Céline Lelard est responsable de la production d'eau potable du Grand Poitiers. Elle dresse un constat inquiétant concernant les niveaux d'eau, alors que la période de recharge des nappes phréatiques a débuté.
Depuis le mois de novembre, elle scrute le ciel impatiemment. Céline Lelard attend la pluie, vitale pour recharger les ressources en eau qui alimentent le Grand Poitiers. Mais pour le moment, la responsable de la production d'eau potable peine à se montrer optimiste en répondant aux questions de la rédaction de France 3 Poitou Charentes.
La source de Fleury, qui arrose la Communauté urbaine à hauteur de 40% est au centre des inquiétudes, alors que son débit est trop faible.
Quelle est la situation de la source de captation de Fleury ?

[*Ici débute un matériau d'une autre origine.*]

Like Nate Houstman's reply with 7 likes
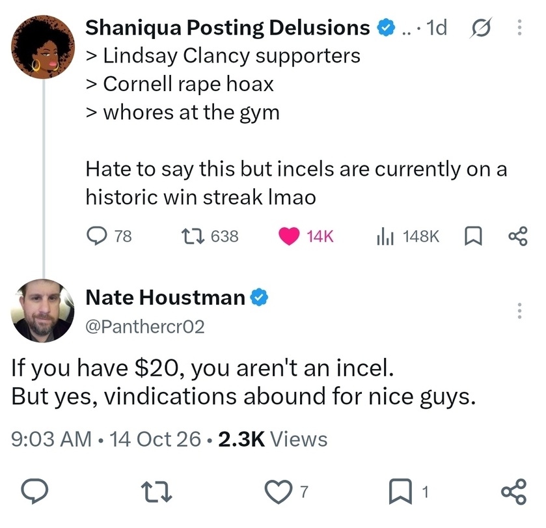 [286, 492]
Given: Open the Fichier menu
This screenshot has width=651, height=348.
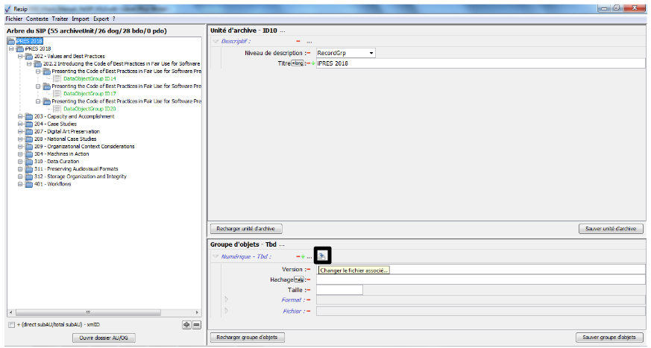Looking at the screenshot, I should tap(13, 18).
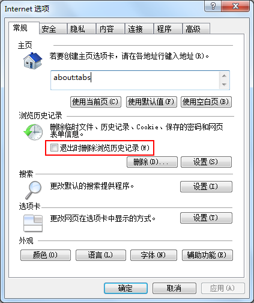254x303 pixels.
Task: Click the tabs layout window icon
Action: tap(33, 223)
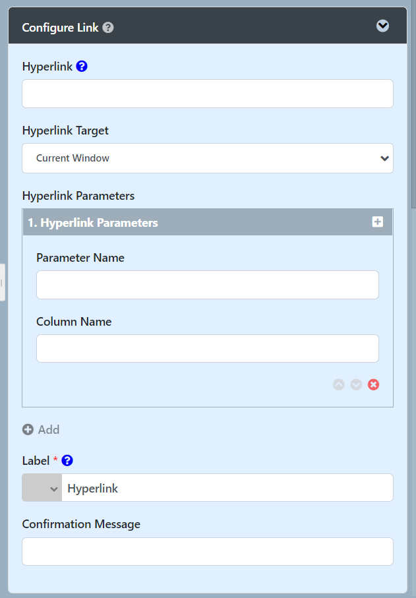Delete the parameter row with red X

(374, 384)
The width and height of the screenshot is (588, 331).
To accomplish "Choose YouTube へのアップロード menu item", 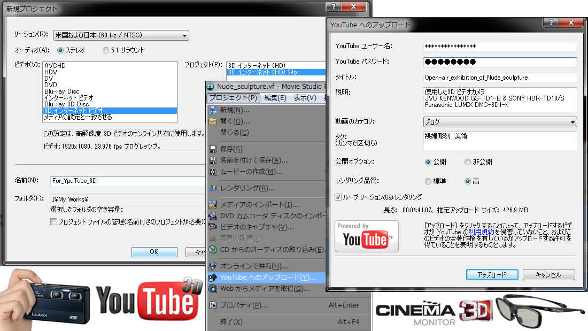I will click(x=265, y=277).
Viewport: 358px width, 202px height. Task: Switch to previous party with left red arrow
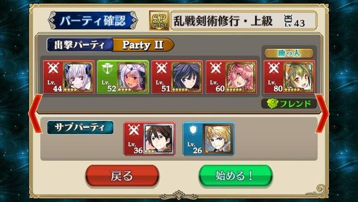pos(35,113)

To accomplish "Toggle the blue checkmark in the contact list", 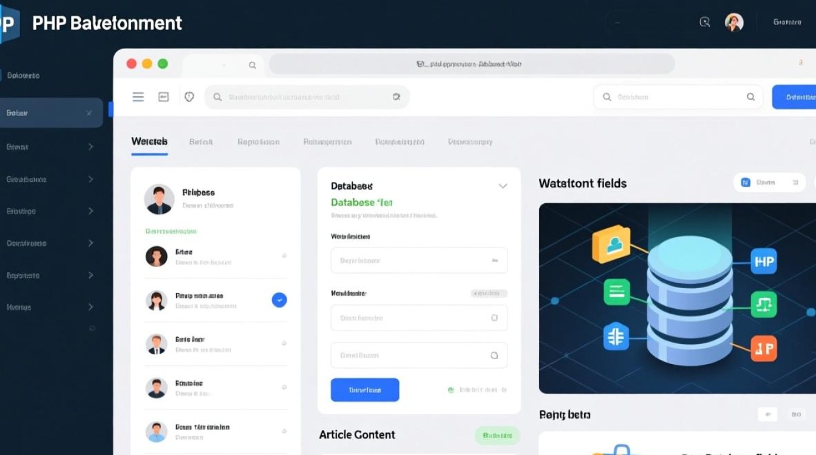I will coord(279,299).
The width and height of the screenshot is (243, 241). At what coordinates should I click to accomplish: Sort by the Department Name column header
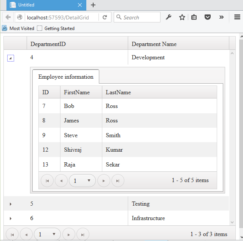pyautogui.click(x=154, y=44)
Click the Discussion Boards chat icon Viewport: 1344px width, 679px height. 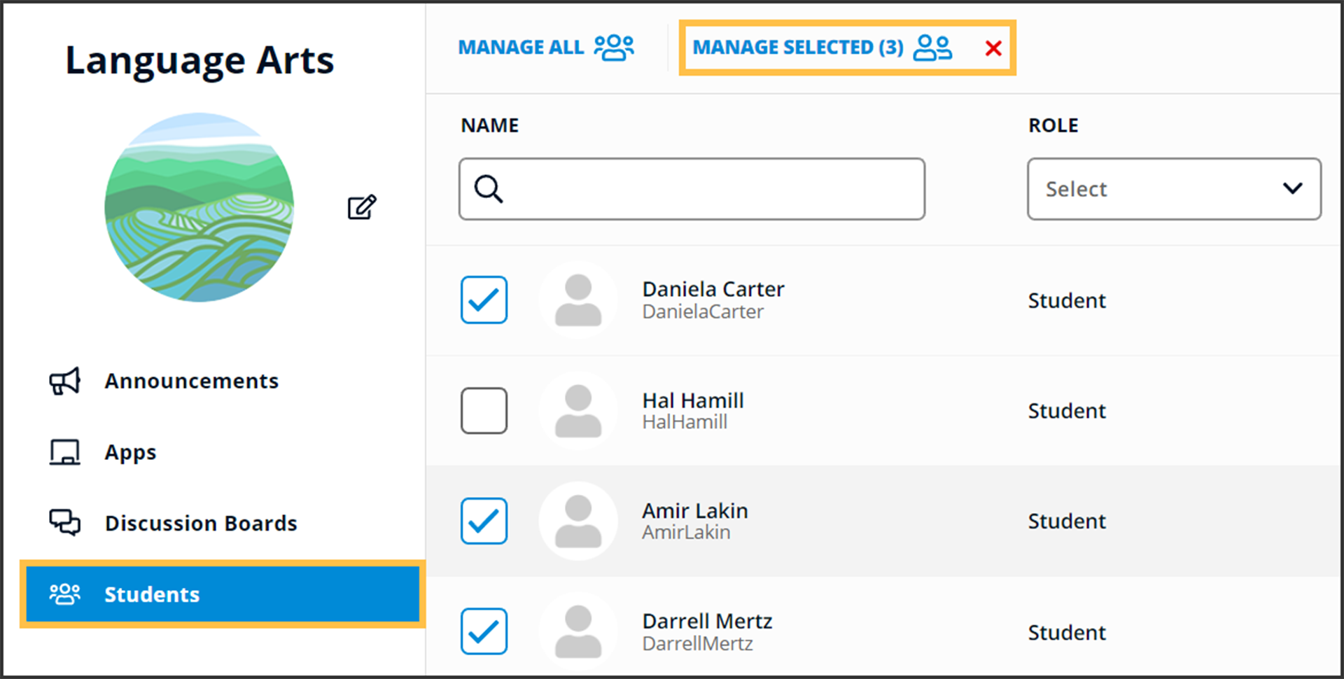[x=64, y=523]
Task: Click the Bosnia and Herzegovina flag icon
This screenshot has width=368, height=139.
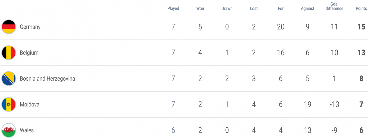Action: [x=9, y=79]
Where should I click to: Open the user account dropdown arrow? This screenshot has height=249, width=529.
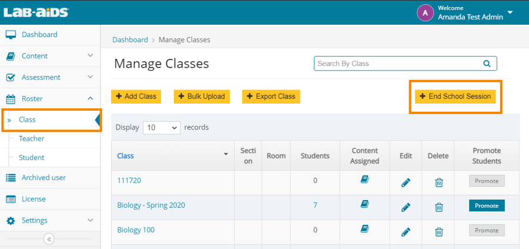510,12
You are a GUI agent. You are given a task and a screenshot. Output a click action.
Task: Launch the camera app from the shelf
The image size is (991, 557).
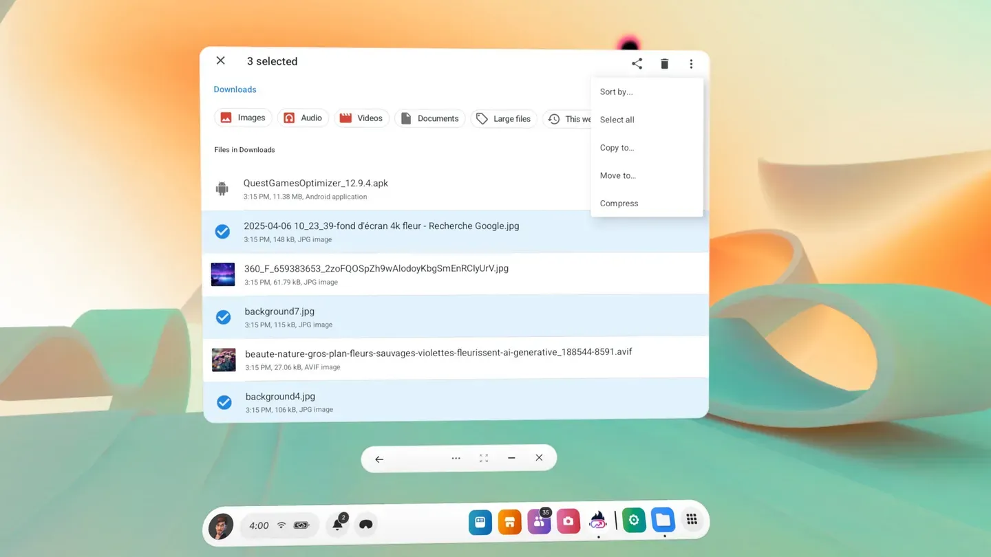click(x=568, y=521)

La situation à Fleury est comme sur les autres sites de la Vienne : on a des niveaux historiquement bas. Le débit est plus faible de moitié comparé à ce qu'on devrait avoir. On a environ 250 m³/h au lieu de 500.
La présence d'un gouffre en amont de la Boivre est-elle responsable de cette baisse de débit ?
Non, c'est plutôt une conséquence du manque d'eau général. Ce gouffre était déjà existant. Cet été, le débit de la Boivre était très faible, et en essayant de trouver l'origine, on a découvert qu'elle s'engouffrait dans la nappe à proximité de la source de Fleury. Habituellement, c'est la nappe qui alimente la rivière, mais aujourd'hui, le niveau est tellement bas que ça s'est inversé.
Quelles solutions avez-vous face à cette baisse du débit de la principale source d'approvisionnement du Grand Poitiers ?
On a différentes ressources en eau et sites de production, heureusement. Quand une ressource est défaillante, on compense par une autre. On a des interconnexions entre les unités de production. Fleury n'étant plus suffisant, on prélève plus dans le Clain et d'autres sources du territoire de Montamisé.
Pendant combien de temps pouvez-vous compenser en puisant dans d'autres réserves ?
Le climat nous le dira. La question, c'est : est-ce que la recharge automne/hiver sera suffisante ? On a la crainte que ça ne le soit pas, ce qui nous pousserait à devoir faire des prélèvements sur les ressources qui ont encore de la disponibilité. On prend là où il y en a encore. Le Clain bénéficie tout de suite des précipitations, heureusement ! Mais on prélève aussi sur d'autres ressources beaucoup plus profondes, avec une inertie plus importante. Dans certaines nappes, on ne voit pas encore l'effet de la sécheresse de cet été. Si les nappes ne se reconstituent pas cet hiver, les niveaux vont continuer de baisser.
D'autres forages sont-ils envisageables ?
Oui, on a des forages dans le secteur de Fleury, qui donnent une eau de bonne qualité. Les demandes d'autorisation d'exploitation sont en cours, on pense les avoir à l'horizon 2023 ou 2024. On fait des recherches également dans d'autres secteurs avec d'autres paramètres. Cela nous sécuriserait plus.
Des limitations d'eau sont-elles à craindre si l'hiver n'est pas assez pluvieux ?
Oui, en fonction de l'évolution de la situation, des mesures de restriction pourraient être prises pour diminuer la pression sur les ressources, avec des limites aux usages non-prioritaires.
On ne vous sent pas très optimiste quant à la recharge des nappes phréatiques...
Pour l'instant, novembre a été déficitaire par rapport aux normales saisonnières en termes de pluie. On est en situation critique. Normalement, à cette période, on est en plein dans la recharge des nappes phréatiques. Là, on l'a à peine entamée. Plus le temps avance, plus c'est inquiétant. La fenêtre de recharge va de novembre à mars : la fenêtre est courte pour reconstituer le stock.